[SUPPLIED MATERIAL]
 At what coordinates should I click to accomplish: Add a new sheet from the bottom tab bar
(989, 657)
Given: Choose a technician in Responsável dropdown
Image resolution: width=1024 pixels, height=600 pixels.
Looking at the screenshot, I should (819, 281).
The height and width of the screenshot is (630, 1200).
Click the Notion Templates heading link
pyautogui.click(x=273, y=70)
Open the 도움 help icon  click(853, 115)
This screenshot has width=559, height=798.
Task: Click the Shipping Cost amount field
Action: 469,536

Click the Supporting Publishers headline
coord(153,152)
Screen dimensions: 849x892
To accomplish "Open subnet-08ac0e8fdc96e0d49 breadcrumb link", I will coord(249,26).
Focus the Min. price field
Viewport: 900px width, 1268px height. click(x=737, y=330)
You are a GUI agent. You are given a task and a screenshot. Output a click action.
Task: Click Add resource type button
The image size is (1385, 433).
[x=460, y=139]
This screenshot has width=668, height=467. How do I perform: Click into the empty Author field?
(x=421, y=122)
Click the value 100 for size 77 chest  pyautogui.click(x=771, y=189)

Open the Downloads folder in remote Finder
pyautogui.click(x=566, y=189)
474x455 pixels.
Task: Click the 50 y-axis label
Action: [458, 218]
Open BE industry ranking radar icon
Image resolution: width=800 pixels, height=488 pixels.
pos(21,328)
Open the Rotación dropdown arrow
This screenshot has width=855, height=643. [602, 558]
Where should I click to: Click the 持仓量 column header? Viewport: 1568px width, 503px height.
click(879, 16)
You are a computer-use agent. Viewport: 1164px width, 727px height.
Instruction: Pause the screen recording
[/SUPPLIED MATERIAL]
REQUIRED WORK = Respond with a number only, please: how many lines in this data include the word "agent".

RESPONSE = 2